On the one hand, Chinese regulators are very strict about risk management of financial products, and crypto assets are considered high-risk due to their high volatility and potential market manipulation. Even if crypto asset investments are indirectly participated in in the form of ETFs, trust funds, etc., the underlying asset attributes of these products may still be considered "not in compliance with domestic policy requirements" and thus be rejected from being included in the QDII investment scope.
In addition, the stability of domestic regulatory policies is also a potential risk. Even if a QDII product is approved, subsequent policy changes may lead to the suspension or even liquidation of the product, which is a major uncontrollable risk for investors. The instability of policy direction makes the allocation of crypto assets through QDII more like a "high-risk policy test."
Even if the policy is relaxed, whether financial institutions are willing to develop QDII products related to crypto assets is still a major problem. This is mainly related to the high compliance costs. Designing a compliant QDII product requires a lot of time and resources, including multiple rounds of communication with regulatory authorities, strict screening of investment targets, and the design of risk control plans. For crypto assets, which are highly volatile and highly policy-sensitive investment directions, compliance costs will be further increased.
In addition, financial institutions also need to bear reputational risks and legal responsibilities. Once the crypto asset market experiences drastic fluctuations, causing investors to suffer significant losses, financial institutions may face investor complaints or even legal action. In addition, the reputation of institutions may be affected by product design issues, especially when the policy environment is still unclear, this risk is more prominent.
The crypto asset market has long been known for its violent fluctuations. For example, the price of Bitcoin once fell by more than 30% in a month, and then rebounded by more than 40% in a short period of time. This market characteristic places extremely high demands on the design of QDII products. The extreme distribution of returns and risks, the investment returns of crypto assets are highly uncertain. Even if the price rises for a period of time, the subsequent rapid decline may make investors' returns "vanish into thin air." This extreme risk distribution makes it difficult for institutions to design products that can attract investors and control risks. In addition, the crypto asset market is a highly complex and information-asymmetric field for ordinary investors. Many investors generally lack knowledge of this market, and this information gap may bring the risk of blind investment.
Lawyer Mankiw concludes: Compliance path is expected, but difficult to achieve in the short term
In theory, allocating crypto assets through QDII is a compliant method worth exploring, but under current policy and market conditions, the possibility of implementation is still low . Whether it is policy ambiguity, institutional concerns, or immature market risks and investor cognition, this road seems bumpy.
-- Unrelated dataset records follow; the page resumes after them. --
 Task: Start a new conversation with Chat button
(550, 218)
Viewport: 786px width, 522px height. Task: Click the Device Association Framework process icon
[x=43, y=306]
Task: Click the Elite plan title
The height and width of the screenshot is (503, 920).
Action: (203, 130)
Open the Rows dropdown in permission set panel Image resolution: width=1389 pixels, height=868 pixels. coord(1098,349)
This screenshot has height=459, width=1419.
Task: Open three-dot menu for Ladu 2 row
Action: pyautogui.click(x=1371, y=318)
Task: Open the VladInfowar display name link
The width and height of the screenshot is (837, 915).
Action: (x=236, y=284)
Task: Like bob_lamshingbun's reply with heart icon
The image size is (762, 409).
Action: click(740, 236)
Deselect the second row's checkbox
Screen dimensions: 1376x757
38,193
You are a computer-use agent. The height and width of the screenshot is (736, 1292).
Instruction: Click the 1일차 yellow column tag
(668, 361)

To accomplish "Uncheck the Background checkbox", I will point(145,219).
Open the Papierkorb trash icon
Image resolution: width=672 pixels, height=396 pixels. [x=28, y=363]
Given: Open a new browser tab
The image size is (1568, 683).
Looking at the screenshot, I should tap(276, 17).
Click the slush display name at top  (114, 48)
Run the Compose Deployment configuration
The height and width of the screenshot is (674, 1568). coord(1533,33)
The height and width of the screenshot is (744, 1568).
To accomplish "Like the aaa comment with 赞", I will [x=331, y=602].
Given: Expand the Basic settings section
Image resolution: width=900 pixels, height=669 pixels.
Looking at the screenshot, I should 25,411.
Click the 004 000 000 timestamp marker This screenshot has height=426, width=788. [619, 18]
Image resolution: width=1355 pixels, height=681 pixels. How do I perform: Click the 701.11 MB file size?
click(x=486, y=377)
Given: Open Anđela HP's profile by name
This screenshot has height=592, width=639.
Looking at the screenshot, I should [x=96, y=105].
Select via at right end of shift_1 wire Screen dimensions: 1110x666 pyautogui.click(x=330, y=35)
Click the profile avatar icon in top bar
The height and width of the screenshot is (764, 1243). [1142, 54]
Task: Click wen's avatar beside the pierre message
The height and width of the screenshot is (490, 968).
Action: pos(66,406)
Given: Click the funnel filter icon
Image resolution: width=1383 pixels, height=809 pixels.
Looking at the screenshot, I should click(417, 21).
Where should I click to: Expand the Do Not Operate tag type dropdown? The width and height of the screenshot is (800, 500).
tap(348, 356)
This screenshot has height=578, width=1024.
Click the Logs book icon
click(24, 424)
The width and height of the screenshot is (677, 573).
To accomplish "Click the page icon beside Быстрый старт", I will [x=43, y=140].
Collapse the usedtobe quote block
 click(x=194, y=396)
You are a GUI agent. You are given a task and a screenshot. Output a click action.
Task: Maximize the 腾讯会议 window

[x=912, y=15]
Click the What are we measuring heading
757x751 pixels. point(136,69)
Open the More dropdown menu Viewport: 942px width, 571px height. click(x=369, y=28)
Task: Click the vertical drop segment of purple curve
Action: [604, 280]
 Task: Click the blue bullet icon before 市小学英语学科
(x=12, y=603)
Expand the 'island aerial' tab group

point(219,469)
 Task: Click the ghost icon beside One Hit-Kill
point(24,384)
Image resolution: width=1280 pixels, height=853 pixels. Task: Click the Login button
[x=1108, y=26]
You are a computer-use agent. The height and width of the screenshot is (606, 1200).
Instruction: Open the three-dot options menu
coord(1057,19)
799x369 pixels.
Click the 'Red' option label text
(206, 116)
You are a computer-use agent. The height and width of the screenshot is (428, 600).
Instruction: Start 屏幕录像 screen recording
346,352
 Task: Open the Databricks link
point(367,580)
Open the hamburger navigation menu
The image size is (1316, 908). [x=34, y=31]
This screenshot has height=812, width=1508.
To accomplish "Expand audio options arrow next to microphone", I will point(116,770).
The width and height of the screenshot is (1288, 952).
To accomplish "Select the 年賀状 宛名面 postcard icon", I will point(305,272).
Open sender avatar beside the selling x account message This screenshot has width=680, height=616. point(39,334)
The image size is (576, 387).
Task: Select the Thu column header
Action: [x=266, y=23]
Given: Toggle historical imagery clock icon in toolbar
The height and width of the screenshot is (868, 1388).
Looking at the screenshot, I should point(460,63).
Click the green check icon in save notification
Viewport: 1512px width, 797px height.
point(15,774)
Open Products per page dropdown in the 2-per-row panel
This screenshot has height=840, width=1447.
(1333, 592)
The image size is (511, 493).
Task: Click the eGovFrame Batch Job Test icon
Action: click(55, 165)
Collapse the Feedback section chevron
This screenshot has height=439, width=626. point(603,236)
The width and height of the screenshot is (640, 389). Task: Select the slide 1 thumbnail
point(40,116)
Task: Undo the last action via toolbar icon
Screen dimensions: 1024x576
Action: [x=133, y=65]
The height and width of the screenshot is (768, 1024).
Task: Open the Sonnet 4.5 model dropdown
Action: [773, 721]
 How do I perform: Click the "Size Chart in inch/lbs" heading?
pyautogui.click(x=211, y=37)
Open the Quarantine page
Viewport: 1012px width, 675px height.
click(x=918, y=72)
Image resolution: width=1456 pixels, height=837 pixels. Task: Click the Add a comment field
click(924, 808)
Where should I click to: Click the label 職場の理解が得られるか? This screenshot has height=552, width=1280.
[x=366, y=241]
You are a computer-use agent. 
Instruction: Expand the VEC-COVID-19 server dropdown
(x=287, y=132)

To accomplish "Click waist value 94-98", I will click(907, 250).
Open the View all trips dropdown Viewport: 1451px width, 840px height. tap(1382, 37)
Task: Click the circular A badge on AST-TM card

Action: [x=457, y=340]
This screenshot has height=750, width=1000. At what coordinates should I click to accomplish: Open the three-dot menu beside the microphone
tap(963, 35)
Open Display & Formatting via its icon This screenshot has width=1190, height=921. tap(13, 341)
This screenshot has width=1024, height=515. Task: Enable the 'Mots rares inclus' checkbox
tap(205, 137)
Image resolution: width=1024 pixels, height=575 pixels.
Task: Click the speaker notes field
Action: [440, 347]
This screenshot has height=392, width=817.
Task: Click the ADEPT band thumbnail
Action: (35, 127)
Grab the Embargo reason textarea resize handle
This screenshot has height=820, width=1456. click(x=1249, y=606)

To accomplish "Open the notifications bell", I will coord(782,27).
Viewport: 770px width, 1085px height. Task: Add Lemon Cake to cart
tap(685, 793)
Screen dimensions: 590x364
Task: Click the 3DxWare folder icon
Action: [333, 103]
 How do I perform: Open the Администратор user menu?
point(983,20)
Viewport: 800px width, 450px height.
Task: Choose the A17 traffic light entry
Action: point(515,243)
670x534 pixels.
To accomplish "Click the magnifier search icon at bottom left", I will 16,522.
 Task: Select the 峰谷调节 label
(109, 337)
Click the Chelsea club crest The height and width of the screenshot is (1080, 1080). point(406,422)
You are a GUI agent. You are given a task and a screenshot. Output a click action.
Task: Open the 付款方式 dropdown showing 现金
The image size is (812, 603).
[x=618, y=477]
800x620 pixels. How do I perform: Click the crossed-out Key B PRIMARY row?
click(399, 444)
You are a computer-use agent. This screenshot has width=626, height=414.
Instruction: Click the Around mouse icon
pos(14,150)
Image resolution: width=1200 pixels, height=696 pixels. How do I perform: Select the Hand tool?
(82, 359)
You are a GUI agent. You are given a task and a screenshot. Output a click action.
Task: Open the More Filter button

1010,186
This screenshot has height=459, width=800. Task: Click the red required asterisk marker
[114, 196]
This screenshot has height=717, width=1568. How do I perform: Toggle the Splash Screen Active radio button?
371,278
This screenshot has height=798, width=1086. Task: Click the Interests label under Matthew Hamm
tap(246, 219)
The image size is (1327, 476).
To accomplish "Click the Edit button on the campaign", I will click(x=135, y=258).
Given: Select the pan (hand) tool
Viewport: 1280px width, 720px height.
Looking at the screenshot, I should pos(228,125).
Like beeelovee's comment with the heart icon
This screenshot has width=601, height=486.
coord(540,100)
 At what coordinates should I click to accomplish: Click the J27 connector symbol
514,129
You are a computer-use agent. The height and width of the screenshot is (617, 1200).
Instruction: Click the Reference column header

For ordinary investors, a more practical strategy is to gradually understand and participate in the crypto asset market through other compliant means before the regulation is clear. At the same time, relevant policies should be further improved to create conditions for the possibility of QDII investing in crypto assets in the future. In the future, when the policy is clear and the market matures, QDII may become an important tool for Chinese investors to enter the crypto asset market, but for now, all this still needs to wait.